== Requirements ==
Can you copy out word for word the records from the line containing "Select Información general in navigation pane" through the end of the records?

== Excerpted records ==
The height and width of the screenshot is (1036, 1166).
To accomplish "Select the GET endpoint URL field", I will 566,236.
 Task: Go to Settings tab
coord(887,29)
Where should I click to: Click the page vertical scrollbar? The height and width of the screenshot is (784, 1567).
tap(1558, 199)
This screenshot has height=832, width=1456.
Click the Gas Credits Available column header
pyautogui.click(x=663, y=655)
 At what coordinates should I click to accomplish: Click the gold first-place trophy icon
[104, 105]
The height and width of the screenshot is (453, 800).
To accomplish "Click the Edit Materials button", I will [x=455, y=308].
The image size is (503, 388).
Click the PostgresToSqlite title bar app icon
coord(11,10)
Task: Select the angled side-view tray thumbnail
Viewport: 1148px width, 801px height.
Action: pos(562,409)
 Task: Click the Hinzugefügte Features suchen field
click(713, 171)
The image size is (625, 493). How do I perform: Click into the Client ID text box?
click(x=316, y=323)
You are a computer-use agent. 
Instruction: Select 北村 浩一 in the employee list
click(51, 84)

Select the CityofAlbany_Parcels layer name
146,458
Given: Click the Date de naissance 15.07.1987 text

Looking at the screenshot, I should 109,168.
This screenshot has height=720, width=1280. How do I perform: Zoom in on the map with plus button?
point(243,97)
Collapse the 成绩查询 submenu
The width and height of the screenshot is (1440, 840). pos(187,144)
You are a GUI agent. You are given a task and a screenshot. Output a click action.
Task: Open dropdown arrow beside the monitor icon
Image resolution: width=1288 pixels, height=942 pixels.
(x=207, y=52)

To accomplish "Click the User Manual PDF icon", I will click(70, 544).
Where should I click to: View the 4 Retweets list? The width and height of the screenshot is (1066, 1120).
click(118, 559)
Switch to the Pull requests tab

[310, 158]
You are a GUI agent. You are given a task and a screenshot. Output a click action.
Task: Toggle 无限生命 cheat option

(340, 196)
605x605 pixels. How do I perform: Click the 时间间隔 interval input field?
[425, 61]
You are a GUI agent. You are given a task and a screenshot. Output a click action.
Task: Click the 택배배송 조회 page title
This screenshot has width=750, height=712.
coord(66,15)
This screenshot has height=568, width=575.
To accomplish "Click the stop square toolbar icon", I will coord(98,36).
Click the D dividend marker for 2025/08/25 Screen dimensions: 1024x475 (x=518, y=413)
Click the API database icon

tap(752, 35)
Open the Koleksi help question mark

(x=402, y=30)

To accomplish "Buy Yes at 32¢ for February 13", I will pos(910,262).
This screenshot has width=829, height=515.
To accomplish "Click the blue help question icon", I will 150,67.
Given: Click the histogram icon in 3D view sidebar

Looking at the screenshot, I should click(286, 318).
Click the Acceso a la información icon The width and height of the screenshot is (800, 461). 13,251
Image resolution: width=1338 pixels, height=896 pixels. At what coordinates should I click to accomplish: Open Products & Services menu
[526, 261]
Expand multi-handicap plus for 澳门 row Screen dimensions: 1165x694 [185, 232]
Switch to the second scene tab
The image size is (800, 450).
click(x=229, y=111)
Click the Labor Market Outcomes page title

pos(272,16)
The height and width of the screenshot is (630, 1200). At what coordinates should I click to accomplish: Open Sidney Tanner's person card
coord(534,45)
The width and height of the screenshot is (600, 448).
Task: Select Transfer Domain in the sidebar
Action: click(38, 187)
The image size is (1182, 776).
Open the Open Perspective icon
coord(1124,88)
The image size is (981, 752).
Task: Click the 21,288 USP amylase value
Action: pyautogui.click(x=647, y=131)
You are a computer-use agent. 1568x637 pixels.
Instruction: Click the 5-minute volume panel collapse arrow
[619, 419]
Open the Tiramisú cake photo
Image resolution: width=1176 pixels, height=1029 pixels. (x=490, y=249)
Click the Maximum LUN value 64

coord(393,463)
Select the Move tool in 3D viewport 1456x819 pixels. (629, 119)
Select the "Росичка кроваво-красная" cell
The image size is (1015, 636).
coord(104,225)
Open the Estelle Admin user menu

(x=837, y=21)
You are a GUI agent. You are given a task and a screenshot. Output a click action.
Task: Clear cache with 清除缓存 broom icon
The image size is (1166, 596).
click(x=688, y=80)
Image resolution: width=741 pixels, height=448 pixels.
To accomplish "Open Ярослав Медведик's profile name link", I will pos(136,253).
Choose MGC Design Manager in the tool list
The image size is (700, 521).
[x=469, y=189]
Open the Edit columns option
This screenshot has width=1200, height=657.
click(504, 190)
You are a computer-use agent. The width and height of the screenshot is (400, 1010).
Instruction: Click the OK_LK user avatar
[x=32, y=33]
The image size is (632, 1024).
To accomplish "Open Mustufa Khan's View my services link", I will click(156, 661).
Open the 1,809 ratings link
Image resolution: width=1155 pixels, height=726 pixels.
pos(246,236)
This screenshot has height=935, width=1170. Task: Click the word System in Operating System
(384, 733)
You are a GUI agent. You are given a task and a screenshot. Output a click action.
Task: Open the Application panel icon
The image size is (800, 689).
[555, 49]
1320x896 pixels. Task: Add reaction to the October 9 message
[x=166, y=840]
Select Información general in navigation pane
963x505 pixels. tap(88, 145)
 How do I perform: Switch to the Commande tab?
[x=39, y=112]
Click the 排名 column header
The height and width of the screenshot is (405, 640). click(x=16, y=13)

== Reply ==
Select Información general in navigation pane
963x505 pixels. tap(88, 145)
 How do I perform: Switch to the Commande tab?
[x=39, y=112]
Click the 排名 column header
The height and width of the screenshot is (405, 640). click(x=16, y=13)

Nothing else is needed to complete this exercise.